Summary Statistics (Analysis)

Summary

Calculates summary statistics for fields in a table.

Usage

  • The output will consist of fields containing the result of the statistical operations.

  • The following statistical operations are available with this tool: sum, mean, minimum, maximum, range, standard deviation, count, first, last, median, variance, unique, concatenate, and mode.

  • If the Case Fields parameter is specified, statistics will be calculated for each unique set of field values. The output table will include one record for each unique set of field values. If the Case Fields parameter is not specified, statistics will be calculated for all input records. The output table will contain a single record.

    The output's Frequency field is the count of all input records represented by the unique set of field values. If the Case Fields parameter is not specified, it will be a count of all input records.

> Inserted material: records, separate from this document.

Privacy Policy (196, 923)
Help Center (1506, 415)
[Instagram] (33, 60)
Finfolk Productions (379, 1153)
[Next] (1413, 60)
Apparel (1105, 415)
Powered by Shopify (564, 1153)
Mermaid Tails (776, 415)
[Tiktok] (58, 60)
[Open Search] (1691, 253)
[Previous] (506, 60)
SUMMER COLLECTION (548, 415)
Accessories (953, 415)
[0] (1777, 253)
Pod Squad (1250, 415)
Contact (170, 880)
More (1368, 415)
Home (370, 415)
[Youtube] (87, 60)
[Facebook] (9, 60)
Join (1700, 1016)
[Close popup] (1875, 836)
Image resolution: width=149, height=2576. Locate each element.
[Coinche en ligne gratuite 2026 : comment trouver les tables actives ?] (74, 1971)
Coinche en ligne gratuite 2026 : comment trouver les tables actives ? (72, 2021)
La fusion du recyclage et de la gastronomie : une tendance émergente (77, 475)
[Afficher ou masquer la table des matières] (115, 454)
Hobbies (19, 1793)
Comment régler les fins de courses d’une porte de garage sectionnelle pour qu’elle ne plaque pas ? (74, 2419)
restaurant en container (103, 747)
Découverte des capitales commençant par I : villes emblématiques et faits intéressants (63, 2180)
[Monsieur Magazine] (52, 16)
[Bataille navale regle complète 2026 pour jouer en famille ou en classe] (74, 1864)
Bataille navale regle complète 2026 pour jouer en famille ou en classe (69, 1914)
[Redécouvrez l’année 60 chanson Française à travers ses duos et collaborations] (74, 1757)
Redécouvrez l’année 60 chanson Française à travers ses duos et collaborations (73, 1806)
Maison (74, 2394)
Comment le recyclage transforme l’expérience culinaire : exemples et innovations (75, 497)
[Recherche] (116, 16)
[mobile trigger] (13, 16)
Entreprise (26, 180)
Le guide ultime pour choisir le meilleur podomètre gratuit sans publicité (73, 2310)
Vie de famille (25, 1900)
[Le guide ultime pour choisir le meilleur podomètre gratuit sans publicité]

  • A field will be created for each statistic type using the following naming convention: SUM_<field>, MEAN_<field>, MIN_<field>, MAX_<field>, RANGE_<field>, STD_<field>, COUNT_<field>, FIRST_<field>, LAST_<field>, MEDIAN_<field>, VARIANCE_<field>, UNIQUE_<field>, CONCATENATE_<field>, DBMS_SUM_<field>, DBMS_MEAN_<field>, DBMS_MIN_<field>, DBMS_MAX_<field>, DBMS_STD_<field>, DBMS_COUNT_<field>, DBMS_MEDIAN_<field>, and DBMS_VARIANCE_<field> in which <field> is the name of the input field for which the statistic is computed. The field name is truncated to 10 characters when the output table is a dBASE table.

  • Use the DBMS statistic types to process the statistics directly in the database or on the service rather than on the client. The DBMS statistic types are only supported for input geodatabase data sources, including enterprise geodatabases, feature services, cloud data warehouses, GeoPackage, and SQLite geodatabases.

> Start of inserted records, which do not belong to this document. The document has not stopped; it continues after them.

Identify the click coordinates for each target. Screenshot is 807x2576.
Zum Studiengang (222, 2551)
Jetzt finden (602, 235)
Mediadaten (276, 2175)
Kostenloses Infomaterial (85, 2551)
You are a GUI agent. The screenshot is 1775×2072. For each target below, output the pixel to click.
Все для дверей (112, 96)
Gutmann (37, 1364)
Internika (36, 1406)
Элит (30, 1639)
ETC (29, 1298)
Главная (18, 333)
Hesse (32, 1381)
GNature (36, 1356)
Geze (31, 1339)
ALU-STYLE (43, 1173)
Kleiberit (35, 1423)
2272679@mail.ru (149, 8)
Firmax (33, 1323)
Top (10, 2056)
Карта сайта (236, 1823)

    The DBMS statistic types do not support dBASE output.

  • Null values are excluded from all statistical calculations. For example, the average of 6, 4, and a null value is 5 ((6+4)/2).

  • When using layers, only the currently selected features will be used to calculate statistics.

Parameters

LabelExplanationData Type
Input Table

The input table containing the fields that will be used to calculate statistics.

Table View; Raster Layer
Output Table

The output table that will store the calculated statistics.

Table
Statistics Fields

Specifies the field or fields containing the attribute values that will be used to calculate the specified statistic. Multiple statistic and field combinations can be specified. Null values are excluded from all calculations.

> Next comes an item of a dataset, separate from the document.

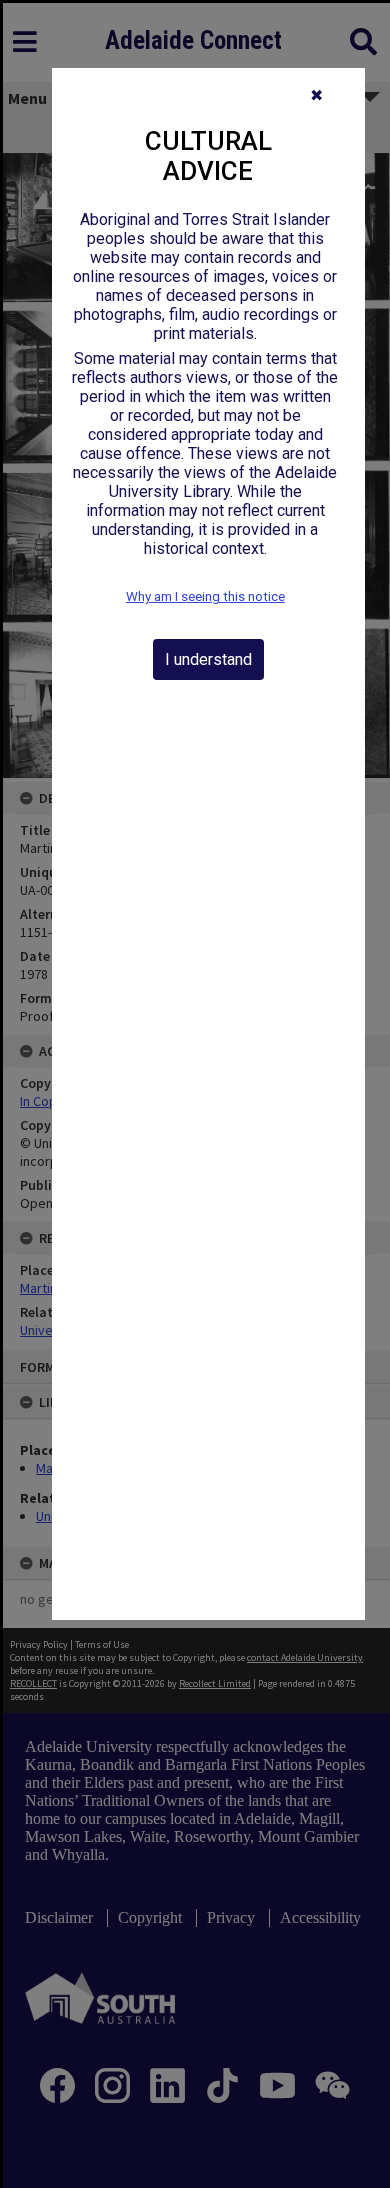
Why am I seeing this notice (205, 596)
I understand (208, 659)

Numeric attribute fields can be summarized using any statistic. Text attribute fields can be summarized using minimum, maximum, count, first, last, unique, concatenate, and mode statistics. Date, Date only, and Timestamp offset attribute fields can be summarized only with the mean, minimum, maximum, count, first, last, unique, and concatenate statistics.

The DBMS statistic types are only supported for input geodatabase data sources, including enterprise geodatabases, feature services, cloud data warehouses, and SQLite geodatabases

  • Sum—The values for the specified field will be added together.
  • Mean—The average for the specified field will be calculated.
  • Minimum—The smallest value of the specified field will be identified.
  • Maximum—The largest value of the specified field will be identified.
  • Range—The range of values (maximum minus minimum) for the specified field will be calculated.
  • Standard deviation—The standard deviation of values for the specified field will be calculated.
  • Count—The number of values in the specified field will be identified.
  • First—The specified field value of the first record in the input will be used.
  • Last—The specified field value of the last record in the input will be used.
  • Median—The median of the specified field will be calculated.
  • Variance—The variance of the specified field will be calculated.
  • Unique—The number of unique values of the specified field will be counted.
  • Concatenate—The values for the specified field will be concatenated. The values can be separated using the Concatenation Separator parameter.
  • Mode—The mode (the most common value) for the specified field will be identified. If more than one value is equally common, the lowest value will be returned.
  • DBMS Sum—The values for the specified field will be added together.
  • DBMS Mean—The average for the specified field will be calculated.
  • DBMS Minimum—The smallest value of the specified field will be identified.
  • DBMS Maximum—The largest value of the specified field will be identified.
  • DBMS Standard deviation—The standard deviation of values for the specified field will be calculated.
  • DBMS Count—The number of values in the specified field will be identified.
  • DBMS Median—The median of the specified field will be calculated.
  • DBMS Variance—The variance of the specified field will be calculated.
Value Table
Case Fields
(Optional)

The field or fields in the input that will be used to calculate statistics separately for each unique attribute value (or combination of attribute values when multiple fields are specified).

Field
Concatenation Separator
(Optional)

A character or characters that will be used to concatenate values when the Concatenation option is used for the Statistics Fields parameter. By default, the tool will concatenate values without a separator.

String

arcpy.analysis.Statistics(in_table, out_table, statistics_fields, {case_field}, {concatenation_separator})
NameExplanationData Type
in_table

The input table containing the fields that will be used to calculate statistics.

Table View; Raster Layer
out_table

The output table that will store the calculated statistics.

Table
statistics_fields
[[field, {statistic_type}],...]

Specifies the field or fields containing the attribute values that will be used to calculate the specified statistic. Multiple statistic and field combinations can be specified. Null values are excluded from all calculations.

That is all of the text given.